Today we'll be doing:

  • 4K Motion along a curve: Velocity and Acceleration Vectors
  • 4N Slope of a Polar Curve
  • 5C Integration by Partial Fractions
  • 5D Integration by Parts

Let's start!

4K Motion along a curve: Velocity and Acceleration Vectors

So we've got a pair of parametric equations \(x(t)\) and \(y(t)\), and a point \(P\) moves along the curve. At a given \(t\), \(P\) will be at \((x,y)\), where the x and y coordinates conveniently coincide with their functions at the given \(t\).

Position Vector

That means that a vector can be drawn from the origin to \((x,y)\), and this will be called the position vector: $$\vec{R} = \langle x,y \rangle$$

Velocity Vector

Thus a velocity vector can be derived from \(\vec{R}\) by finding its derivative: $$\vec{v} = \frac{d\vec{R}}{dt} = \langle \frac{dx}{dt}, \frac{dy}{dt} \rangle$$

The slope is: $$\frac{dy}{dx} = \frac{\frac{dy}{dt}}{\frac{dx}{dt}}$$ Which we defined yesterday as the derivative of a parametric function!!
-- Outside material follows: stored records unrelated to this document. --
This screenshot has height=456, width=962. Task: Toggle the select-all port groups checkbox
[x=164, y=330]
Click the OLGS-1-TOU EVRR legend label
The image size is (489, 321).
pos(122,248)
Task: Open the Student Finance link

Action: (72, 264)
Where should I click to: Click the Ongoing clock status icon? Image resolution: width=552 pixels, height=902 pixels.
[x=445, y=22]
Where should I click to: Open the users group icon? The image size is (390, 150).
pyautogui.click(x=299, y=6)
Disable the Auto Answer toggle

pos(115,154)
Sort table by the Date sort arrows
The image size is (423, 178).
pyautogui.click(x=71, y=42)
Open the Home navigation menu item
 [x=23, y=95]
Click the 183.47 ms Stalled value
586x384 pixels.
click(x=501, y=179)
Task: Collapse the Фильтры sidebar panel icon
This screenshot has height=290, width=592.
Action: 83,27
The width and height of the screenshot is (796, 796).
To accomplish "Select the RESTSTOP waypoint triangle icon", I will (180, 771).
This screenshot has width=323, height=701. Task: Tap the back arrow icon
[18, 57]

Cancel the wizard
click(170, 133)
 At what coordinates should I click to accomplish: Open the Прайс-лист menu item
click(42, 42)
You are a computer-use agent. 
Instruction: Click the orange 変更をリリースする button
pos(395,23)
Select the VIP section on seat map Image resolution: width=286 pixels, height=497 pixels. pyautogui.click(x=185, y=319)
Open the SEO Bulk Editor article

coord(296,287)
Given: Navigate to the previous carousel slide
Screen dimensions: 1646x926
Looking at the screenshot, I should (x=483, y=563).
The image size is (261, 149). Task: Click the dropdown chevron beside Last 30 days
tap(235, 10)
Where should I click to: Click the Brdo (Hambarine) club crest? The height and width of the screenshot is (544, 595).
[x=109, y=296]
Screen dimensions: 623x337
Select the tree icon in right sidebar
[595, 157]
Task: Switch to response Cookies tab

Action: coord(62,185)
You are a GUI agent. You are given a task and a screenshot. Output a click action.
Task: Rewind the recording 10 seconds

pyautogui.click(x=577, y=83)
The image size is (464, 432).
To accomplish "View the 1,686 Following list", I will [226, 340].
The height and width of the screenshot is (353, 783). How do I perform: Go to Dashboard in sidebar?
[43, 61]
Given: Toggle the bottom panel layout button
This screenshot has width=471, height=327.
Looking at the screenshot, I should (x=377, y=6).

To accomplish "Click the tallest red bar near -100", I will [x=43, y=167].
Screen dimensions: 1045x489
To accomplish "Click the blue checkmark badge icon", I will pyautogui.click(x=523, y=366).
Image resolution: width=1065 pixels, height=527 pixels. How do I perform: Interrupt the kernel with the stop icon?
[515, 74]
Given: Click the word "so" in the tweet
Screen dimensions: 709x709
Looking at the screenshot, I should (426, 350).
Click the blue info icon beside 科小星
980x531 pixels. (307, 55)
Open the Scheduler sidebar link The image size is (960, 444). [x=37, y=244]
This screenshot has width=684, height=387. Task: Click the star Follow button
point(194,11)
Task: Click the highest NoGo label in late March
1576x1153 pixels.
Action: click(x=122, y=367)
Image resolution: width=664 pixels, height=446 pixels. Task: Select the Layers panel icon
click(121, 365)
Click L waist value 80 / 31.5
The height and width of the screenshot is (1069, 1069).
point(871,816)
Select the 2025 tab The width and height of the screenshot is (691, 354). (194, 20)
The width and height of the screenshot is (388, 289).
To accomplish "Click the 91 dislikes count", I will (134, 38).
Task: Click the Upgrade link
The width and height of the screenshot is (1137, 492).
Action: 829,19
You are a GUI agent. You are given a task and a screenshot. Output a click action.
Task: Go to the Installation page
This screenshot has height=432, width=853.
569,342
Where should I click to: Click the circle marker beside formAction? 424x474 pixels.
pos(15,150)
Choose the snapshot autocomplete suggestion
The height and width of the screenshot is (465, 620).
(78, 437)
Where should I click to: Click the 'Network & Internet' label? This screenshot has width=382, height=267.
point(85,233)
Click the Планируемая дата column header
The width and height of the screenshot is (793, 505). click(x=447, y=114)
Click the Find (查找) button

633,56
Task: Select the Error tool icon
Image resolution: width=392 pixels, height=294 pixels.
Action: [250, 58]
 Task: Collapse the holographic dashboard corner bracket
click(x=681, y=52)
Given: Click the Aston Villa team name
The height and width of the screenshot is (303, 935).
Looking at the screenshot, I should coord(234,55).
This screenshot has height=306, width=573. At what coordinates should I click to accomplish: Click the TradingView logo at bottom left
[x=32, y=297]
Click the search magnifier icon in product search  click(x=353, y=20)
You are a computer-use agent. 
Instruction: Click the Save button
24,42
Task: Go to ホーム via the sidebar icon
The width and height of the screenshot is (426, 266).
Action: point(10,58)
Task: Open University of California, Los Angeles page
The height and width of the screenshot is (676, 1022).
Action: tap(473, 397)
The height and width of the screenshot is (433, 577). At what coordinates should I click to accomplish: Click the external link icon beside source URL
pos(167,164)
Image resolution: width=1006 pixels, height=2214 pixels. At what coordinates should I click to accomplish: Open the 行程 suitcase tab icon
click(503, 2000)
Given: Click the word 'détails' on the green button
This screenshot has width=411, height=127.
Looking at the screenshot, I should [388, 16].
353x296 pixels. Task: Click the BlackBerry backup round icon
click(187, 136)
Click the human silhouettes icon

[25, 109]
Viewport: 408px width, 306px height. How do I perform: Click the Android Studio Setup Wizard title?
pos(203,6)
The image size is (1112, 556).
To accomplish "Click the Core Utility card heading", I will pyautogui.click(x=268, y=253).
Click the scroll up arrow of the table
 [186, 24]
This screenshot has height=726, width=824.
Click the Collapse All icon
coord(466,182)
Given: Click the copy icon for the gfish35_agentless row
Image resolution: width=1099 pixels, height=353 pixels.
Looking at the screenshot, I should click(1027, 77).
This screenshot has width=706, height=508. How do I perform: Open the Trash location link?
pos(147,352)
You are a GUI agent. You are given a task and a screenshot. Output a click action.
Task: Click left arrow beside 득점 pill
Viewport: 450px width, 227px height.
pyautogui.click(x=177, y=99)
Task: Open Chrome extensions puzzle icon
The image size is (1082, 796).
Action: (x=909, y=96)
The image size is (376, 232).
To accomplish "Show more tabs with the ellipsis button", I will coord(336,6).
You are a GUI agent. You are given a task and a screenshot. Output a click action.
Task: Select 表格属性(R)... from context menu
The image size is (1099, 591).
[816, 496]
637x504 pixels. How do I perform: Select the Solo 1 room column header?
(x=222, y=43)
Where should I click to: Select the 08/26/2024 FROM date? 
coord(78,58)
The magnitude is simple Pythagoras: $$|v| = \sqrt{(\frac{dx}{dt})^2+(\frac{dy}{dt})^2}$$

If you draw the velocity vector beginning at \(P\), the slope gives you the direction and the magnitude gives you the speed of the velocity of the moving point \(P\).

Acceleration Vector

The acceleration vector can likewise be derived from the velocity vector by differentiating it: $$\vec{a} = \frac{d\vec{v}}{dt} = \frac{d^2\vec{R}}{dt^2} = \langle \frac{d^2x}{dt^2}, \frac{d^2y}{dt^2} \rangle$$

The magnitude can be found with good 'ol Pythagoras again: $$|a| = \sqrt{(\frac{d^2x}{dt^2})^2+(\frac{d^2y}{dt^2})^2}$$

Take-home message

  • Position vector is just a vector from the origin to \((x,y)\). \(x\) and \(y\) conveniently correspond to the parametric equations.
  • Velocity vector is just the derivative of the position vector. Just differentiate \(x\) and \(y\) in the position vector.
  • Acceleration vector is just the derivative of the velocity vector. Just differentiate \(\frac{dx}{dt}\) and \(\frac{dy}{dt}\) in the velocity vector.
  • To find the slope, \(\frac{dy}{dx}=\frac{y'(t)}{x'(t)}\)
  • To find the magnitude, just use good 'ol Pythagoras

4N Slope of a Polar Curve

To find the slope of a polar curve, first you make it parametric, then you can easily differentiate that. There's a super-complicated formula that you might as not even try to remember.

Say you have a polar function \(r=f(\theta)\), then it can be expressed parametrically as $$x=r\cos\theta=f(\theta)\cos\theta$$ and $$y=r\sin\theta=f(\theta)\sin\theta$$

Then, you can simply differentiate these two (product rule) to get \(\frac{dx}{d\theta}\) and \(\frac{dy}{d\theta}\): $$\frac{dx}{d\theta} = f'(\theta)\cos\theta - f(\theta)\sin\theta$$ $$\frac{dy}{d\theta} = f'(\theta)\sin\theta + f(\theta)\cos\theta$$

Then you just divide those parametric equations by doing $$\frac{dy}{dx} = \frac{\frac{dy}{d\theta}}{\frac{dx}{d\theta}}$$ which you can do yourself so I'm not going to show you. (Also the result is that long complicated formula that you might as well not memorize)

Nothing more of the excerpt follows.